* _TO DO_: Beginning with the first line, please return the entries exactly through the line that contains "Given: Open the", and leave out all later lines.
*** SUPPLIED RECORDS Section Begins ***
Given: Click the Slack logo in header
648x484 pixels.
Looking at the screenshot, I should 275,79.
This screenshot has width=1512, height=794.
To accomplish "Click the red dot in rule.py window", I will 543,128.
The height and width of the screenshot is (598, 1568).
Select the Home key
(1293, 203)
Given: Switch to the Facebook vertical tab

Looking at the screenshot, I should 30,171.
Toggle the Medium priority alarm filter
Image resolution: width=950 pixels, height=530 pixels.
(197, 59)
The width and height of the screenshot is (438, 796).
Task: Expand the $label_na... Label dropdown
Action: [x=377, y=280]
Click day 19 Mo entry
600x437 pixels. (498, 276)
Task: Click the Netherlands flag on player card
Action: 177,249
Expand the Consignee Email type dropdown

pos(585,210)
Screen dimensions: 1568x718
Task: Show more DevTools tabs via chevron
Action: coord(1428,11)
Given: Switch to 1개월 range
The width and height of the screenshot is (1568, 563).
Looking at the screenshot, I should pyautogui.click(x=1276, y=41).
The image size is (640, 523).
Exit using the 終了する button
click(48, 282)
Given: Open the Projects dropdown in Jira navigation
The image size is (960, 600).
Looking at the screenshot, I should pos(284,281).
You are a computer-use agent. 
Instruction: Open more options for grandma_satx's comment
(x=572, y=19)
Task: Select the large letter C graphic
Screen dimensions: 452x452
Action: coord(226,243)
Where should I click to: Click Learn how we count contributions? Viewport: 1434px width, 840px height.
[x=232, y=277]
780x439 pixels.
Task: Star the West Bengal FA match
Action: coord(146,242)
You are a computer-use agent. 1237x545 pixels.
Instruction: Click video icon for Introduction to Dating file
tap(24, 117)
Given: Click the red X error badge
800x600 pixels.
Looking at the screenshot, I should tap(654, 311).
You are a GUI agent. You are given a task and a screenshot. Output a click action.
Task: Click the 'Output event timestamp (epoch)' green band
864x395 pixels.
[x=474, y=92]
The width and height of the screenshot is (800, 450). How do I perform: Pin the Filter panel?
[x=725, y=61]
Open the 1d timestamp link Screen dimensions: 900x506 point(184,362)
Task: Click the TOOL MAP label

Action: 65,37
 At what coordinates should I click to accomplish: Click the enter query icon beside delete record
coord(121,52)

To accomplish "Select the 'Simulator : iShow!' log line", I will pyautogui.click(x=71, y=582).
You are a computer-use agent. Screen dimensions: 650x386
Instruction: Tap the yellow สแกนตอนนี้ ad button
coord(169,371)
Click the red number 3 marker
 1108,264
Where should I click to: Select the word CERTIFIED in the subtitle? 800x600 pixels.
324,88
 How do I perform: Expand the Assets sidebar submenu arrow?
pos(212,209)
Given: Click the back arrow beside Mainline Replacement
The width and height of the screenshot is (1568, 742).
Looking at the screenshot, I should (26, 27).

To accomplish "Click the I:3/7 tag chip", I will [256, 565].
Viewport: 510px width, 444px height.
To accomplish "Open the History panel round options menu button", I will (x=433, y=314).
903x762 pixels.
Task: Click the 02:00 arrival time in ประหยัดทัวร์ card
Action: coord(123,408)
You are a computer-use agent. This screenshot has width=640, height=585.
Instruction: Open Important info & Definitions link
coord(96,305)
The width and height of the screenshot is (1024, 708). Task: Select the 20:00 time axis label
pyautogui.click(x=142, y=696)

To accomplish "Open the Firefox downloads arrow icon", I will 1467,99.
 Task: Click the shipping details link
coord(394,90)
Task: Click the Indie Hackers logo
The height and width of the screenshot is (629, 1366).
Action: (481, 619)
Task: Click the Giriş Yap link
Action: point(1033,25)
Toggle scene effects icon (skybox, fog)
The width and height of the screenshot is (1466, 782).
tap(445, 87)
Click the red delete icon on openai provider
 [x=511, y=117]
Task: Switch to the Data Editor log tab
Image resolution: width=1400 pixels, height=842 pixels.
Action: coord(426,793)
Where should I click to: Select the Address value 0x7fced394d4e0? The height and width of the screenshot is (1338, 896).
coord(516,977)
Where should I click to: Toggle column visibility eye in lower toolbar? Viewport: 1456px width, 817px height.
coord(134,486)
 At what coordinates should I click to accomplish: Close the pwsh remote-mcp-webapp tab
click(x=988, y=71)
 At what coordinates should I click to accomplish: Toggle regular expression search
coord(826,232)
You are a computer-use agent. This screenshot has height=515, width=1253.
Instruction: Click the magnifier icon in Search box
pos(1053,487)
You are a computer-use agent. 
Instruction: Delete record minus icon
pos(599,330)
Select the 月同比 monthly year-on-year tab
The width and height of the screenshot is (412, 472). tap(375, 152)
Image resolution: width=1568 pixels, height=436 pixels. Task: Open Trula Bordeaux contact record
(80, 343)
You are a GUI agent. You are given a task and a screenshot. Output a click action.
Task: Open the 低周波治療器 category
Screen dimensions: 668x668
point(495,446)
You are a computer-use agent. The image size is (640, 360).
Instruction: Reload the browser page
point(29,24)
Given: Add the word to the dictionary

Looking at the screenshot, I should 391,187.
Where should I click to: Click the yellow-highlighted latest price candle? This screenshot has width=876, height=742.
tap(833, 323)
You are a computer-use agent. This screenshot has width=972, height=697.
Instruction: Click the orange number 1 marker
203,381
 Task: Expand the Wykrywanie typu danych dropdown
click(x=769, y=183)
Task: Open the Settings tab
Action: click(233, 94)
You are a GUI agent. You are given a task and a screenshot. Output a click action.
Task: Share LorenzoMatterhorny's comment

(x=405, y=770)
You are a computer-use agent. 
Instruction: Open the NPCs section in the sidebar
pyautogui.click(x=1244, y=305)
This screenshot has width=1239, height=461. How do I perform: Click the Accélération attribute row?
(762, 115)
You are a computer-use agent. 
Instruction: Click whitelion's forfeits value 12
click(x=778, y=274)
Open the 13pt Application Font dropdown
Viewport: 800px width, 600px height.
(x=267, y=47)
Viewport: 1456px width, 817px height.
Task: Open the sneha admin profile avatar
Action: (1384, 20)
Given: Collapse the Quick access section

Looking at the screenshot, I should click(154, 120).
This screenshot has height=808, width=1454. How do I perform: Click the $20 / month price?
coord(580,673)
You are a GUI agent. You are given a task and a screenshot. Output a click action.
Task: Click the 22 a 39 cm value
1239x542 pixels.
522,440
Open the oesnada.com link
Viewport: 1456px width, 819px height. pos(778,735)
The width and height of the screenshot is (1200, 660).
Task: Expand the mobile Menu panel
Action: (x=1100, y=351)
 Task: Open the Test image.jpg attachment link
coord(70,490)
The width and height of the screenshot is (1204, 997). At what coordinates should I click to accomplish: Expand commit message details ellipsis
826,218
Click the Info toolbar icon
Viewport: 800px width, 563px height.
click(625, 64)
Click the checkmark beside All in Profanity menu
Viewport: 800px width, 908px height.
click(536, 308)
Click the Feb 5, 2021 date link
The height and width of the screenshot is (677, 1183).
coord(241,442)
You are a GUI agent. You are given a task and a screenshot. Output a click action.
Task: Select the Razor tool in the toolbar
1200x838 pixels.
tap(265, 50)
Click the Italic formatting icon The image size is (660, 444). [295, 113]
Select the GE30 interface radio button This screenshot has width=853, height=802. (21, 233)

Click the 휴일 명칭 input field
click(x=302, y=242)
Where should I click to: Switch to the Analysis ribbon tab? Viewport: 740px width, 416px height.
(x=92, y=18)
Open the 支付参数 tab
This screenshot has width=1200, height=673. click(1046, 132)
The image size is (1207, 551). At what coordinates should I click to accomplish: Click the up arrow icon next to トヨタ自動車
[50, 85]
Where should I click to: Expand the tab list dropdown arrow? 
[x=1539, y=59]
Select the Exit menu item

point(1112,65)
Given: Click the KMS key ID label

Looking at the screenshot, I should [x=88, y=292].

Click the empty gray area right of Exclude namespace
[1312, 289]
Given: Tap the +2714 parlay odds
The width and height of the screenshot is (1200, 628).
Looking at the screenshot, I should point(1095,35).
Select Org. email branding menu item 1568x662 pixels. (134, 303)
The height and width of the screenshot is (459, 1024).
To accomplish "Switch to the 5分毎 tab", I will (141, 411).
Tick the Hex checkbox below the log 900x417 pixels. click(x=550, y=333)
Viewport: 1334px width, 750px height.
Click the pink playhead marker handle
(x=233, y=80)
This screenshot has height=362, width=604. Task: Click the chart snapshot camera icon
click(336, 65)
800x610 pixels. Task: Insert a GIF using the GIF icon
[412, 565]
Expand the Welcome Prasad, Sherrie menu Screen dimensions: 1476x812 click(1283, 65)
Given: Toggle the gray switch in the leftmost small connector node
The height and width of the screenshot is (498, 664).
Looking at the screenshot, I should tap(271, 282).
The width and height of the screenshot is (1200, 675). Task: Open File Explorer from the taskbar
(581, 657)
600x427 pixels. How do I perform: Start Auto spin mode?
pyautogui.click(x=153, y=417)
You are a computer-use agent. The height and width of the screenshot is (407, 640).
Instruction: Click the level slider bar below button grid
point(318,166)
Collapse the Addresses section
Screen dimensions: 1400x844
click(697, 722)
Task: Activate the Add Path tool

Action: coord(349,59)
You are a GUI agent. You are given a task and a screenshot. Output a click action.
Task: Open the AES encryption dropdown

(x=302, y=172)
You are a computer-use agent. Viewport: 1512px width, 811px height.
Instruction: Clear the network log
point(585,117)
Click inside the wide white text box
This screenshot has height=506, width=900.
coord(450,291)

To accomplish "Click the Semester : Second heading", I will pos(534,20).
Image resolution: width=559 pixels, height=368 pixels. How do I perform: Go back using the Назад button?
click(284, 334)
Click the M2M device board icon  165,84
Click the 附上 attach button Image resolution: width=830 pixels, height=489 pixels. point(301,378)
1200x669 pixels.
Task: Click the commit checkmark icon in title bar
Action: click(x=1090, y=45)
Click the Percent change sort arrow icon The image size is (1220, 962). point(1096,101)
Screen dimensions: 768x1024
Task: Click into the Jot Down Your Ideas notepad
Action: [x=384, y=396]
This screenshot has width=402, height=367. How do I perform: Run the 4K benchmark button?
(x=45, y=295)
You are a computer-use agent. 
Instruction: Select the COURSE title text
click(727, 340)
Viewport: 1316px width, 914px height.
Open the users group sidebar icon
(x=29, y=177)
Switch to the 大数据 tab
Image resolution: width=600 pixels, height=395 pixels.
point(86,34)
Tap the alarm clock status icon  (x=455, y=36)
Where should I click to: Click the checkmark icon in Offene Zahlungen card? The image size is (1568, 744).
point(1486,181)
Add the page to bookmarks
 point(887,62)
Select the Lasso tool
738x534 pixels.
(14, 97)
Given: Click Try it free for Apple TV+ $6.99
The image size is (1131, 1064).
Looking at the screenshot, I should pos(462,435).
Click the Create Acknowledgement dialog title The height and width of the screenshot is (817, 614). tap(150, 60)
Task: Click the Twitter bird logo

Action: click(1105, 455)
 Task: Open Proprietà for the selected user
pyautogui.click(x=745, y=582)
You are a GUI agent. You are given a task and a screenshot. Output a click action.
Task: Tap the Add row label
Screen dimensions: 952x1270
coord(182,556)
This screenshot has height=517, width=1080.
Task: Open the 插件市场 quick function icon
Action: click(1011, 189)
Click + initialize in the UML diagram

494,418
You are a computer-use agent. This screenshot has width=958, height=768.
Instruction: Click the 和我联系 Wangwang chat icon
*** SUPPLIED RECORDS Section Ends ***
* _RESPONSE_:
Given: Click the Slack logo in header
648x484 pixels.
Looking at the screenshot, I should 275,79.
This screenshot has width=1512, height=794.
To accomplish "Click the red dot in rule.py window", I will 543,128.
The height and width of the screenshot is (598, 1568).
Select the Home key
(1293, 203)
Given: Switch to the Facebook vertical tab

Looking at the screenshot, I should 30,171.
Toggle the Medium priority alarm filter
Image resolution: width=950 pixels, height=530 pixels.
(197, 59)
The width and height of the screenshot is (438, 796).
Task: Expand the $label_na... Label dropdown
Action: [x=377, y=280]
Click day 19 Mo entry
600x437 pixels. (498, 276)
Task: Click the Netherlands flag on player card
Action: 177,249
Expand the Consignee Email type dropdown

pos(585,210)
Screen dimensions: 1568x718
Task: Show more DevTools tabs via chevron
Action: coord(1428,11)
Given: Switch to 1개월 range
The width and height of the screenshot is (1568, 563).
Looking at the screenshot, I should pyautogui.click(x=1276, y=41).
The image size is (640, 523).
Exit using the 終了する button
click(48, 282)
Given: Open the Projects dropdown in Jira navigation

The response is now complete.